Two Stage Thermostat
#21
#22
Its straight from the dealership and guy said it was the two stage..
either way you can clearly see the difference in quality.
My truck runs a touch cooler at operating temp and my heat inside is hotter. And it opens when is should as the stant would sometimes wait too long and the truck almost overheated.
either way you can clearly see the difference in quality.
My truck runs a touch cooler at operating temp and my heat inside is hotter. And it opens when is should as the stant would sometimes wait too long and the truck almost overheated.
#23
That sure doesn't look like any two stage thermostat that I've ever seen.
Maybe the salesman was counting open and closed as the two stages
Notice the extra part hanging off the side? That's actually a separate opening that is regulated at a different temperature, hence two stage.
OEM Toyota P/N: 90916-03070
Last edited by Odin; 02-01-2015 at 06:02 AM.
#25
Question: “Why does my engine temp go all the way up to the red before it comes back down to the middle of the gauge after I start it up in the morning. It only does this when the engine is cold and once it warms up it seems to operate normally. Could it be as simple as a stuck thermostat?”
“What happens on the 22R and 22RE engine, when the coolant goes through the heater core it gets cooled off enough that when it gets dumped back in on top of the t-stat it shuts it. Therefore the temperature in the engine continues to go up. The t-stat that I have mentioned has two valves in it, one at the regular temp. and one smaller on at a cooler temp. If the cool water shuts the big one, the smaller one stays open. All this happens because of the lack of a by-pass hose, which on other systems, keeps hot coolant running on the t-stat.”
You can get the two-stage thermostat mentioned above from your local Toyota Dealer.
Part Number: #90916-03070
“What happens on the 22R and 22RE engine, when the coolant goes through the heater core it gets cooled off enough that when it gets dumped back in on top of the t-stat it shuts it. Therefore the temperature in the engine continues to go up.
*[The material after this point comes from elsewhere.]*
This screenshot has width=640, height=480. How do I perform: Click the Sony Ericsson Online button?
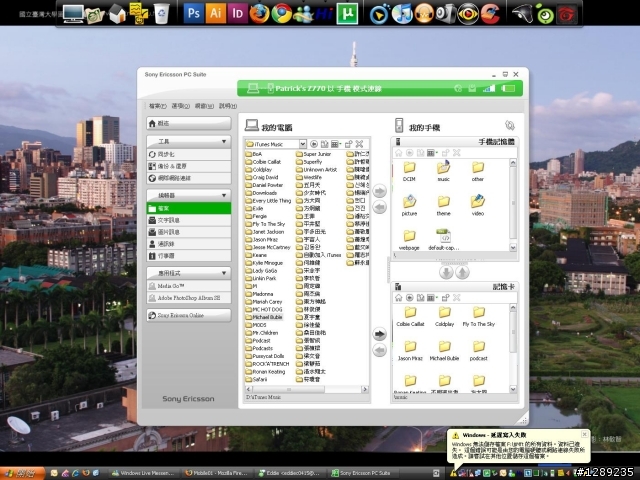point(190,315)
The t-stat that I have mentioned has two valves in it, one at the regular temp. and one smaller on at a cooler temp. If the cool water shuts the big one, the smaller one stays open. All this happens because of the lack of a by-pass hose, which on other systems, keeps hot coolant running on the t-stat.”
You can get the two-stage thermostat mentioned above from your local Toyota Dealer.
Part Number: #90916-03070
#26
I was losing coolant in the area of the thermostat. I'm not certain if coolant can leak out around the bolt holes. But it was either leaking around the rubber gasket or from one of the bolt holes. I think the rubber gasket wasn't thick enough. I swapped the gasket for a Stant 30988 gasket which is noticeably thicker. Also going through my 1.6l vw exhaust stud bin, I found some studs that were a good match for the thermostat bolt holes. I've read this is a M8x1.25 thread...I haven't confirmed it yet, but my vw studs were the right thread. The threaded portion of the stud that goes in to intake is 7/16", I put some pipe dope on that. The bare part of the stud is 1/2", I was able to use a regular set of pliers to grip and tighten it. The overall length was 1 7/8", a little longer than necessary but not a problem. I sure someone could find something that works even better...I was going to check out GM pn:21006166 which was used on Saturn 1.9l and has a Torx tip? The Torx tip should make removing and installing the stud easier. The vw stud seems to work very well and it is going to make it easier to access the thermostat in the future...for example if I want to remove it to flush the cooling system.
Last edited by chuckross1957; 02-08-2015 at 04:21 PM.
#27
I was losing coolant in the area of the thermostat. I'm not certain if coolant can leak out around the bolt holes. But it was either leaking around the rubber gasket or from one of the bolt holes. I think the rubber gasket wasn't thick enough. I swapped the gasket for a Stant 30988 gasket which is noticeably thicker.
Not sure how I feel about the Saturn stud Vs. standard. I might just go with standard
Last edited by Odin; 02-08-2015 at 07:39 PM.
#28
I think it is important to have a bare space in the middle to act as a stop. Some of the studs I looked at had 1/2 inches of thread and it was too much...the stud would hit the bottom before it hit the bare spot. 7/16 inches seems just about perfect. Of course I could have used a grinder and removed a little off the end of the ones that were 1/2". The one on the right in the photo looks good but it has about 9/16 inches of threads on the bottom. I think you need an E7 Torx socket for the tip. There was a guy on youtube who made a socket using a T35(?) torx bolt salvaged from a GMC safari van. I'm trying some heavy duty lined clamps on the upper radiator hose. I trimed 1 3/4" off the end of clamps and rounded the edges off. Definitely heavy duty 9/16" wide instead of 1/2". I was using an aftermarket gasket...The Stant gasket looks similar to the Toyota one in the photo with the two stats.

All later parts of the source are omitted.